Servers were powercycled and the issue gone, so there are not a lot of direct actionable, but:

  • Reporting it so that if it is a hardware issue (faulty memory) it can be identified
  • Let's check kernel version to see if it requires a kernel upgrade due to a bug (same errors as T99594)

Event Timeline

jcrespo raised the priority of this task from to Needs Triage.
jcrespo updated the task description. (Show Details)
jcrespo added a project: acl*sre-team.
jcrespo added subscribers: jcrespo, MoritzMuehlenhoff.

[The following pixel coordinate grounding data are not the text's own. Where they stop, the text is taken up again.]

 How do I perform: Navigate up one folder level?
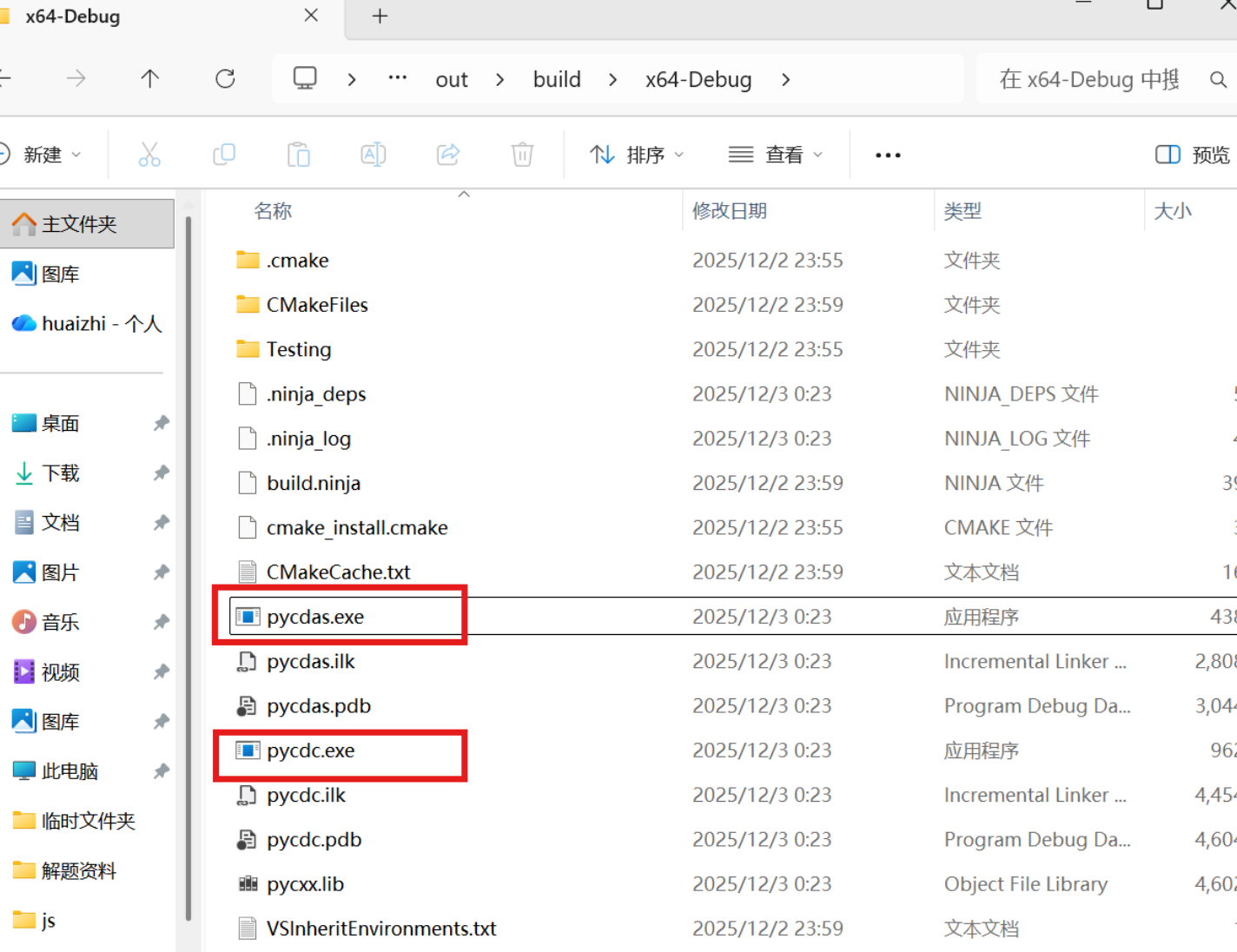(x=149, y=78)
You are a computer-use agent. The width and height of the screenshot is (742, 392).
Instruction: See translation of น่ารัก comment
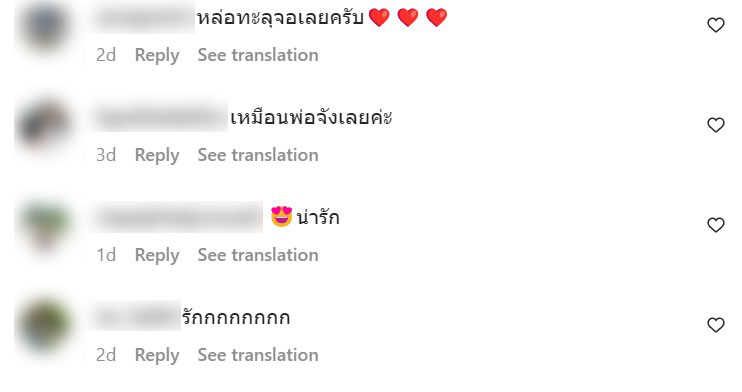pyautogui.click(x=258, y=255)
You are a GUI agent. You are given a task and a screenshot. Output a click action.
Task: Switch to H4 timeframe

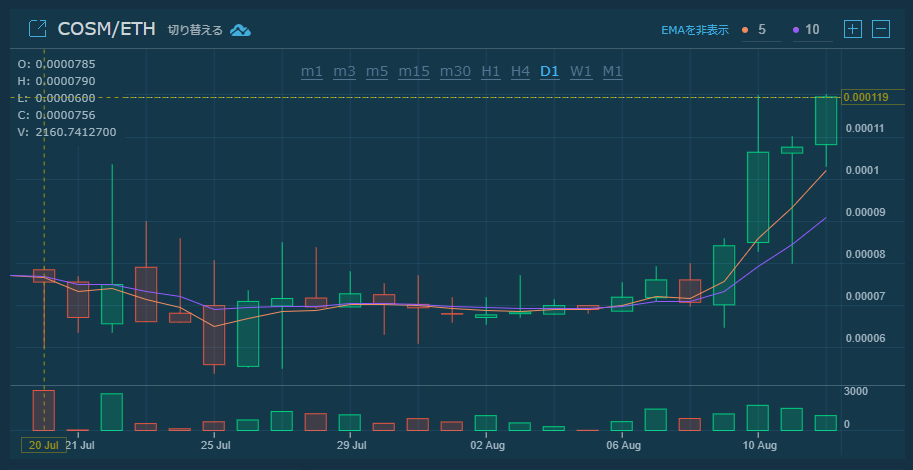point(520,71)
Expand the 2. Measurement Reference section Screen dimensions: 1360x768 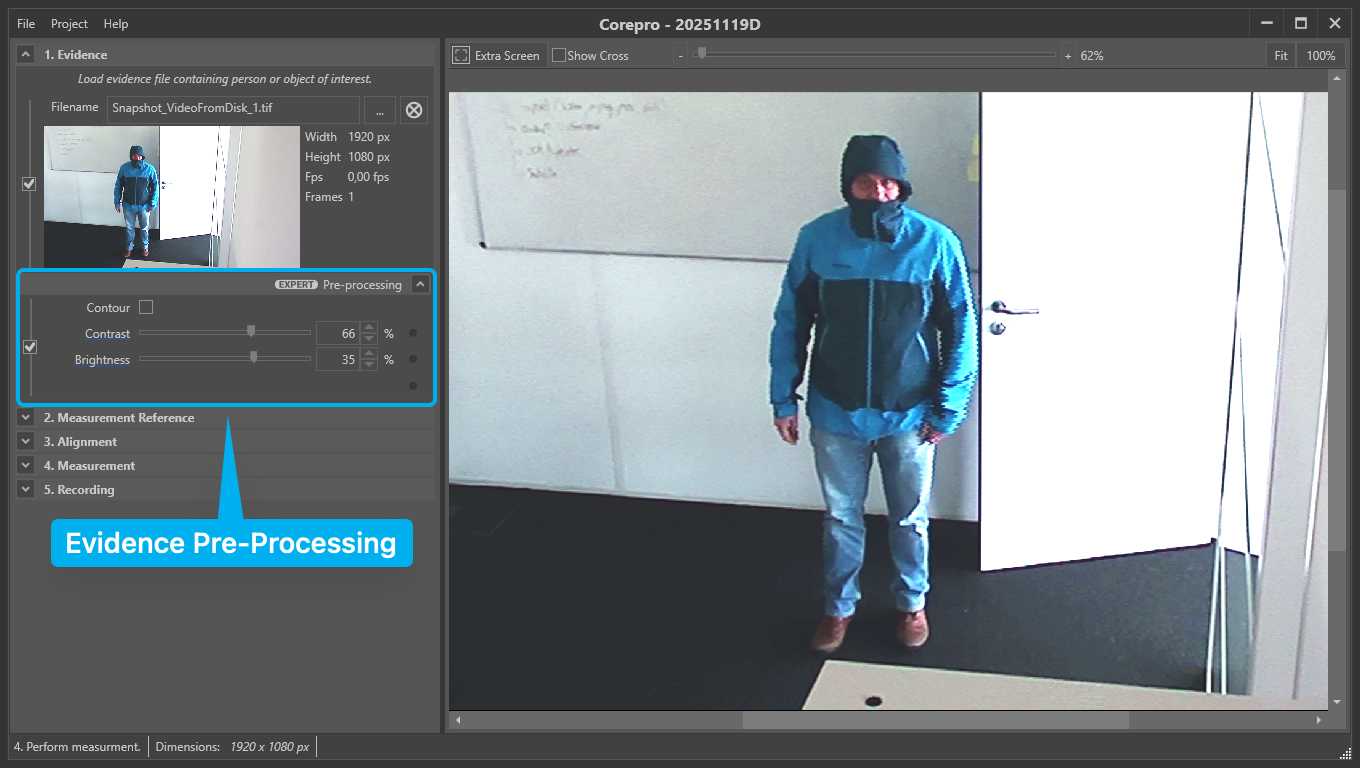point(25,417)
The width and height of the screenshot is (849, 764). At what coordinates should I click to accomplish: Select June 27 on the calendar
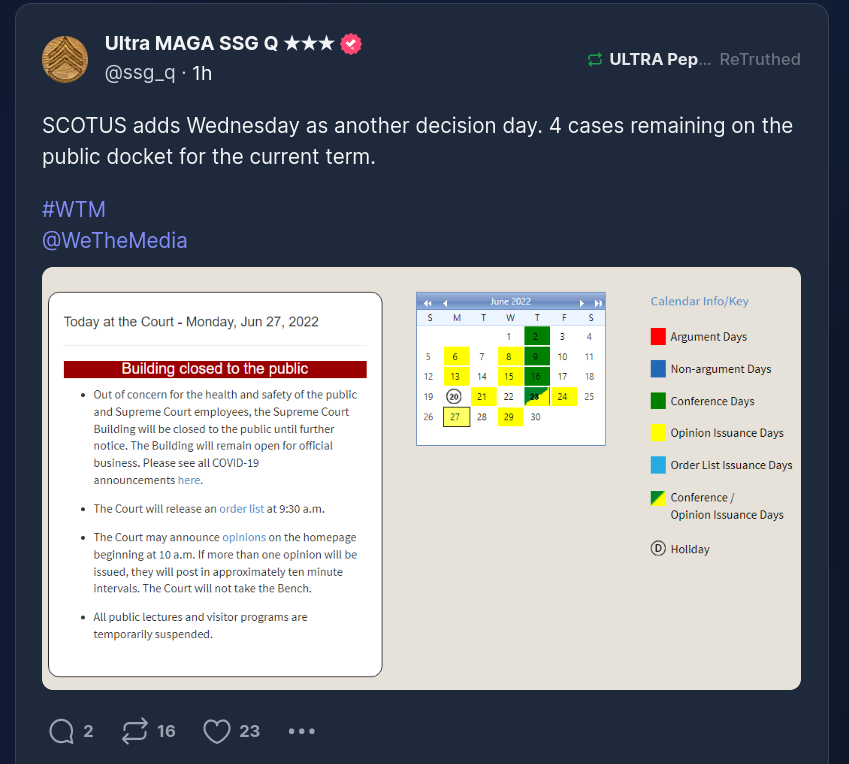[455, 417]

OO, nasty. Googled, found these:

https://bugs.launchpad.net/ubuntu/+source/linux/+bug/1315736
http://androidspanner.blogspot.com/2014/12/kernel-huge-page-issue-on-ubuntu-1404_23.html
https://bugs.launchpad.net/ubuntu/+source/linux/+bug/1323165

Bugfix has been backported into 3.13.0.61.68 which is available in Trusty. I'm upgrading the 8 newer nodes (1042-1049) now. We'll let these run for a while, and if all is well upgrade the other hadoop workers too.

Bugfix has been backported into Trusty. I'm upgrading the 8 newer nodes (1042-1049) now. We'll let these run for a while, and if all is well upgrade the other hadoop workers too.

@Ottomata: Has that happened?

No, but there is a backlogged task to audit these.

https://phabricator.wikimedia.org/T109834

I will close this one.